- _WHAT IS EXPECTED_:
Each line in the entries below that holds the word "agent" belongs in the answer.

───── DATA SUPPLIED

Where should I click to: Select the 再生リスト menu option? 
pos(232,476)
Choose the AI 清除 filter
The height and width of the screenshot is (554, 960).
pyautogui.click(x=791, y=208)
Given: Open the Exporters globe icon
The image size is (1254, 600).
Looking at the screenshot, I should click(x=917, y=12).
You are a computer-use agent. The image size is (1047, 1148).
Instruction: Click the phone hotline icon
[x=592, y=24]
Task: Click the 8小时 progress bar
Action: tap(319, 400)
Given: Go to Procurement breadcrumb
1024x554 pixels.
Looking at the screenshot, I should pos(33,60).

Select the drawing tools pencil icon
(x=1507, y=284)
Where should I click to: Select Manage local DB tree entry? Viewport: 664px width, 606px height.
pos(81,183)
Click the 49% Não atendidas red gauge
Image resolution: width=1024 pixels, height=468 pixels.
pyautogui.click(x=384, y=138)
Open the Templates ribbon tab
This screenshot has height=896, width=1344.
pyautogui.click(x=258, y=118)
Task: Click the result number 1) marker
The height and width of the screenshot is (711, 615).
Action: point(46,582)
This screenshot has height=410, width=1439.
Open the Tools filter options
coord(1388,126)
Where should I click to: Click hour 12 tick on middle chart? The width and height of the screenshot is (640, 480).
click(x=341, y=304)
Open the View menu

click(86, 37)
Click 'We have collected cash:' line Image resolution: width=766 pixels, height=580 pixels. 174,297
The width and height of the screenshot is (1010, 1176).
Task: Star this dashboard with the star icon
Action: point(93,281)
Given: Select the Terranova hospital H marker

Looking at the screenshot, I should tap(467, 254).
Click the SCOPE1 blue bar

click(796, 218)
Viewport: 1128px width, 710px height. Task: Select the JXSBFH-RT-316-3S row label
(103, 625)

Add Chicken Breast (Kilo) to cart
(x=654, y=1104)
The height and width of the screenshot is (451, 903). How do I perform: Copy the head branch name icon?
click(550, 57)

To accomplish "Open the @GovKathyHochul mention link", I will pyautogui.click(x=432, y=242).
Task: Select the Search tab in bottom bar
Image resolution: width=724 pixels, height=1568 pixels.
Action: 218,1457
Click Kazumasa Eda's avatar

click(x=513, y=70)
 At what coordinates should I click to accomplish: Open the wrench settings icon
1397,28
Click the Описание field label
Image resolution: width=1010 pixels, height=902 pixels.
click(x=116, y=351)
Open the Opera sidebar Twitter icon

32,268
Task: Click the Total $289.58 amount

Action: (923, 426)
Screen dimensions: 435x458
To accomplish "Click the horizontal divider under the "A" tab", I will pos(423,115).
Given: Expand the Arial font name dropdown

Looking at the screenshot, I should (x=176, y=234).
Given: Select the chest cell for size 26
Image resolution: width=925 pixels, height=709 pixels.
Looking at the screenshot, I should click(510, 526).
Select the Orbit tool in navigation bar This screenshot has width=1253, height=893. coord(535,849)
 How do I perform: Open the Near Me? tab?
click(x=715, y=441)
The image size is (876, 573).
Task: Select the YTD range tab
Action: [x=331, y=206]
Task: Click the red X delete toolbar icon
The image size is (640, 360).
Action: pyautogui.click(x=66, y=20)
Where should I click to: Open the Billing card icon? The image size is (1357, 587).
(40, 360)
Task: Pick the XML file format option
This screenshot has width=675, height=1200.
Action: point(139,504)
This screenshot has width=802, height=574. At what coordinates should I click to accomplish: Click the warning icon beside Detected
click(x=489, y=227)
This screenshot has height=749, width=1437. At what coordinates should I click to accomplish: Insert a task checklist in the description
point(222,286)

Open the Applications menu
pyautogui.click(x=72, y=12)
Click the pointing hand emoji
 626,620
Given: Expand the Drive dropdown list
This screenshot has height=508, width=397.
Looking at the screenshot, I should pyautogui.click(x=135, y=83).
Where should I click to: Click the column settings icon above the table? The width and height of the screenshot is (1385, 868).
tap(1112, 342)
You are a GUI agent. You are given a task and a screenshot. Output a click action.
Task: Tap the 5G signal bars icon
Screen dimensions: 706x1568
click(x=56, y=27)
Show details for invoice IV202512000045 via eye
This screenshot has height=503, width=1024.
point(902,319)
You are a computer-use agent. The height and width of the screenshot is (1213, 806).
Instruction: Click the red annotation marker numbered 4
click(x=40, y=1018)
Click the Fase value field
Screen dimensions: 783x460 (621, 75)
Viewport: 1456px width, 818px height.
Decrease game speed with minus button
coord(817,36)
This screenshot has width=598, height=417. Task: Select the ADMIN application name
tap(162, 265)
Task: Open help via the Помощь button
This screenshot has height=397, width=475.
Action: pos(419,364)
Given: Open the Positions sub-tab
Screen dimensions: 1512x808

──────────

- _WRITTEN ANSWER_:
You are a computer-use agent. The image size is (1047, 1148).
You are a GUI agent. You are given a task and a screenshot. Output a click action.
You are a computer-use agent. The height and width of the screenshot is (1213, 806).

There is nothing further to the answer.